[Opening Exercise inputs section]
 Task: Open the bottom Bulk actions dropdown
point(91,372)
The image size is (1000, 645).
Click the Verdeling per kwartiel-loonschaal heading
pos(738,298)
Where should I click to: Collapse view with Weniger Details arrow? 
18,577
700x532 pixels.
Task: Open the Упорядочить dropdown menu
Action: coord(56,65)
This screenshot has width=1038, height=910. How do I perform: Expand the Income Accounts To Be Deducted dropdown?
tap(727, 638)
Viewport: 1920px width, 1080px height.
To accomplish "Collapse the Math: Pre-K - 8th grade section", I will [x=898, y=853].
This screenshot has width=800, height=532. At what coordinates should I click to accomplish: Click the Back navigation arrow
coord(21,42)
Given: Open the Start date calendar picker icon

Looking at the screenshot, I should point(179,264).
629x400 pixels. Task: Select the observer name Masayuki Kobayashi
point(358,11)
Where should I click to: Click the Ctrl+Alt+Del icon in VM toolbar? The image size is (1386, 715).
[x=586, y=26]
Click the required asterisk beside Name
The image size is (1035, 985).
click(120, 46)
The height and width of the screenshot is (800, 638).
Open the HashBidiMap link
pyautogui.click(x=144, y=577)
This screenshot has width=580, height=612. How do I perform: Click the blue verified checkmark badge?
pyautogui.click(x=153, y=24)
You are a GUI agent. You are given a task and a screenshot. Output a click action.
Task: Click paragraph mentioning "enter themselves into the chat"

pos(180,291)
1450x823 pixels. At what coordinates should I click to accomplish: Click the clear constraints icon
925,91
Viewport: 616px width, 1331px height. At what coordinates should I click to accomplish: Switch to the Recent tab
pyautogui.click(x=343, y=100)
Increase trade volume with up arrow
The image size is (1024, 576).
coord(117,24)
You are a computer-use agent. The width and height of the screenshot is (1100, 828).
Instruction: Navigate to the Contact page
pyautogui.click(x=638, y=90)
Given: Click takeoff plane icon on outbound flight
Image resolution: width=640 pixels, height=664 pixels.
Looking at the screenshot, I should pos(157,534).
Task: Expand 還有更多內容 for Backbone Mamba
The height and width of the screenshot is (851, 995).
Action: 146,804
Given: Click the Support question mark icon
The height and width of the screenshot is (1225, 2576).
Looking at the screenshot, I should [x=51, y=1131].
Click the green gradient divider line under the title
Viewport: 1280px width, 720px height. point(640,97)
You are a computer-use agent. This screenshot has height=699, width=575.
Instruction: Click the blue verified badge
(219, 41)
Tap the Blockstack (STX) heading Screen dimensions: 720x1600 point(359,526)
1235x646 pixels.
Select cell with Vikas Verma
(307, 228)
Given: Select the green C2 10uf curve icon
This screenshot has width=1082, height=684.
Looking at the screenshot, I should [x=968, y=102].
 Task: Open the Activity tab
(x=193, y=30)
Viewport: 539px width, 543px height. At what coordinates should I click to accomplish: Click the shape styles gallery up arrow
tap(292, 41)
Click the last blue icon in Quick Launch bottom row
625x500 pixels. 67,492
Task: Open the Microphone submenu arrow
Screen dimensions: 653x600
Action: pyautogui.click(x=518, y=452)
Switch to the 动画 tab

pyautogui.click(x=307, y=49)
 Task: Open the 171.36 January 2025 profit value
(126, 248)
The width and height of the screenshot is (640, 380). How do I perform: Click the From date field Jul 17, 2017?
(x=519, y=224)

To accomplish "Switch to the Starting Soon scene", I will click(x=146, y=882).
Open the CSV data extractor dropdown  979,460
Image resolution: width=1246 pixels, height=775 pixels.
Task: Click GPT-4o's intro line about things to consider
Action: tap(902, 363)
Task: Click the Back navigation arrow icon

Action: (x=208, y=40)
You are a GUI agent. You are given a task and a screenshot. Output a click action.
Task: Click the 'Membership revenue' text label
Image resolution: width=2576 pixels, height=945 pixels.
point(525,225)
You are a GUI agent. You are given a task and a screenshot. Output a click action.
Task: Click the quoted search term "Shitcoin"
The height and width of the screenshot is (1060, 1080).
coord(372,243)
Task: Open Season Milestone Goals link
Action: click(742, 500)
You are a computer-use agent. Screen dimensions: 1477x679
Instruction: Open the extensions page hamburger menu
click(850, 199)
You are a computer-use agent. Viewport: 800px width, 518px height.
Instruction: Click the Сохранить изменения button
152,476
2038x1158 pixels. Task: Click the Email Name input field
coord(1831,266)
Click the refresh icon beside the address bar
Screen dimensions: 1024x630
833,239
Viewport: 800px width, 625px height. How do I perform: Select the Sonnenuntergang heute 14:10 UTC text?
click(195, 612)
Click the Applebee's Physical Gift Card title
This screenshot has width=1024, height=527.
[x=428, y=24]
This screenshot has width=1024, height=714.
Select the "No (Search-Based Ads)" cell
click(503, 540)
[Closing Exercise inputs section]
:: Work instructions ::
Each line that includes the string "will" should be copied from the data.

:: Your response ::
To accomplish "Collapse the Math: Pre-K - 8th grade section", I will [x=898, y=853].
To accomplish "Switch to the Starting Soon scene", I will click(x=146, y=882).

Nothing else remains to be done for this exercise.